Alternatively, three nights’ B&B at the Penta Hotel is from £107pp, including return ferry travel as foot passengers. See


START your summer hols early with a dip in the pools on board Brittany Ferries’ Pont-Aven and Cap Finistere.

From magic shows and pantos to stand-up comedians, there is loads to keep the kids occupied. Packages cover everything from family cottages to beachside apartments.

Why not spend this half-term in a chalet at St Gilles-Croix de Vie? Midway between the larger resorts of St-Jean-de-Monts and Les Sables d’Olonne, St Gilles is a friendly, relaxed little town with a great beach and a fishing harbour.

Four nights’ self-catering at St Gilles-Croix de Vie costs from £79pp based on a family of four sharing over half-term, including ferry crossings. See


FAMILIES can save 20% on return ferry crossings by booking a holiday to Center Parcs in Holland with Stena Line.

On one of the most peaceful parts of the Dutch coast, Center Parcs Zandvoort near the North Sea dunes is handily located for outings to nearby Amsterdam.

Sailings to Holland are from just £59 for a car plus driver. One week’s self-catering at Center Parks Zandvoort is from £180pp, including ferry travel on Stena Line’s Harwich to Hook of Holland route. See

DFDS offers a magical getaway to Efteling in Kaatsheuvel. The quirky theme park has rides based on ancient myths, legends and fairy tales. Five nights’ room-only at Efteling costs from £150pp based on four sharing, including ferry crossings to Dover or Calais in one car. See


TRAVELLING by river on board MBNA Thames Clippers is a great way for families to get about London for the day.

Family-friendly features include easy ramp access for buggies, baby change facilities, free activity packs, and kids lunchboxes (peak season only).

A Family River Roamer day ticket is from £32.60 for two adults and up to three kids.

Or for £50 more, get a joint ticket that includes a trip on Emirates Air Line cable car. See


ESCAPE to the wild west coast of Ireland this summer. Irish Ferries has a great selection of cottages for rent and kids can travel for free.

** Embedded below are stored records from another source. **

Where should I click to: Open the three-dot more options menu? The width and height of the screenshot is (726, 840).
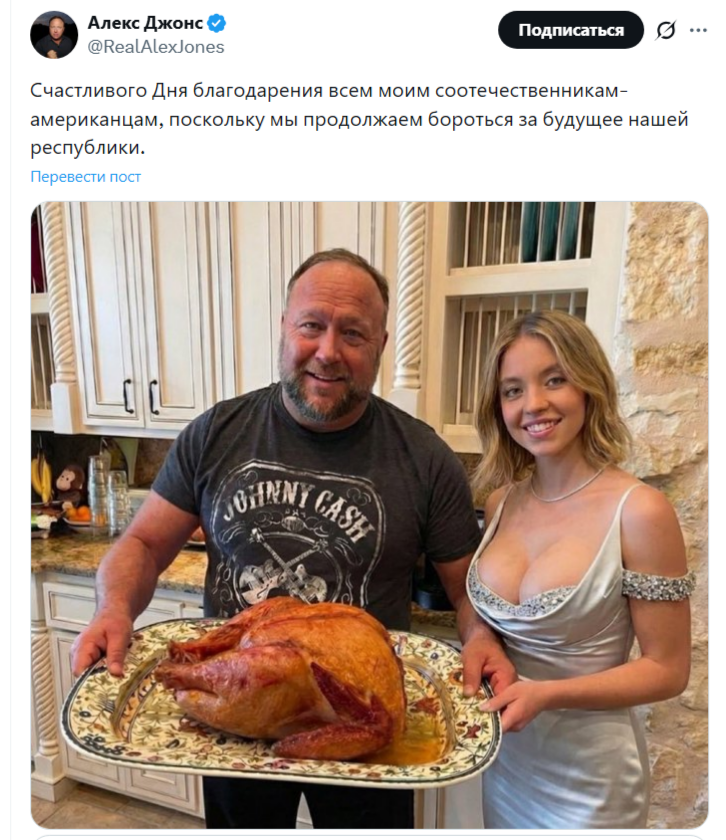(698, 30)
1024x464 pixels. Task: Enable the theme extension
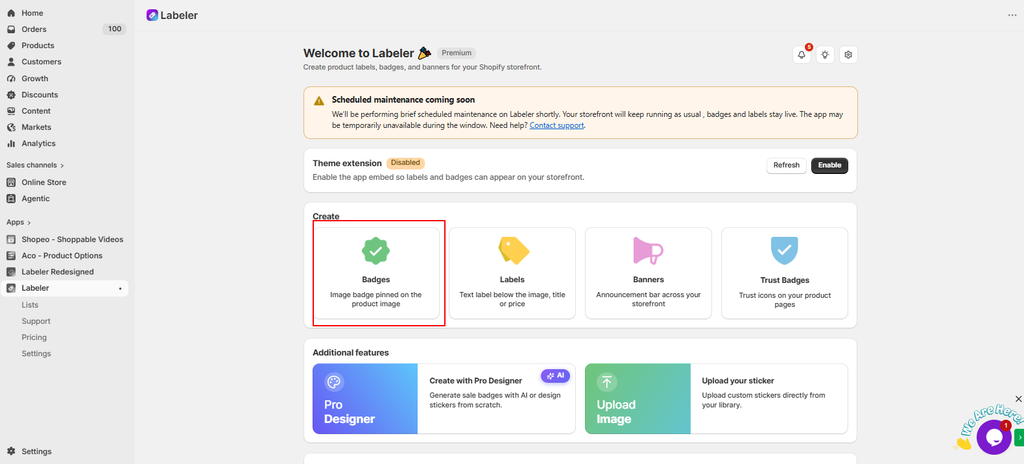(x=829, y=165)
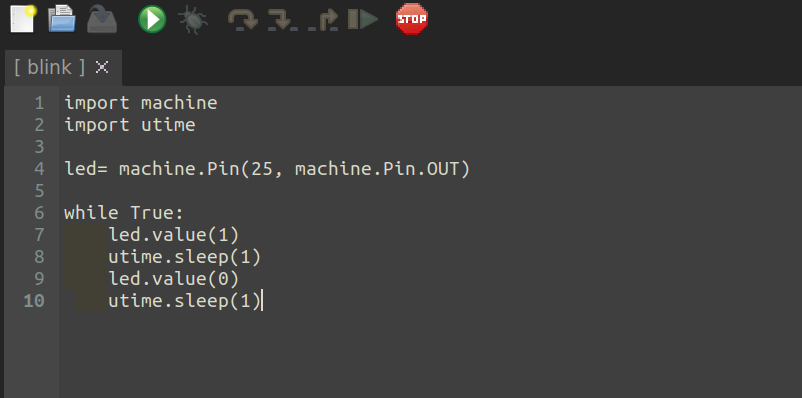
Task: Click the Step over debugger icon
Action: point(242,20)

Cottages at Spanish Cove, in County Clare, near the stunning Spanish Point beach are great for a seaside break.

Five nights’ self-catering at Spanish Cove is from £118pp based on four sharing, including return ferry for two adults and two kids.


CALMAC Ferries has just launched a series of adventure day tours in conjunction with partners across the Hebrides.

With fares from less than £4 adult return, you can visit great beaches, explore ancient castles, or kayak rugged coastlines.

For a longer trip, The Five Ferries Island Hopping Adventure is perfect for exploring.

The Five Ferries Island Hopping Adventure is from £50.90 per car, £13.80 per adult and £6.95 child. See


Discover Ferries is encouraging passengers to record sightings of whales, dolphins and porpoises while out at sea as part of the ORCA charity’s OceanWatch, running from July 28 to August 5.

To help make the most of your time aboard, Lucy Barbey from ORCA gives her top wildlife watching tips:

  • Do some research in advance to get an idea of what you might see.
  • Pick your crossing as some routes take a different path even if heading to the same destination.
  • Bring everything you need for watching, such as binoculars and a decent camera.
  • Work as a team. The more eyes you have on the water, the more chance you have of spotting something.
  • Perseverance is key. It may sound obvious, but the more time you spend watching out for wildlife, the more animals you are going to see.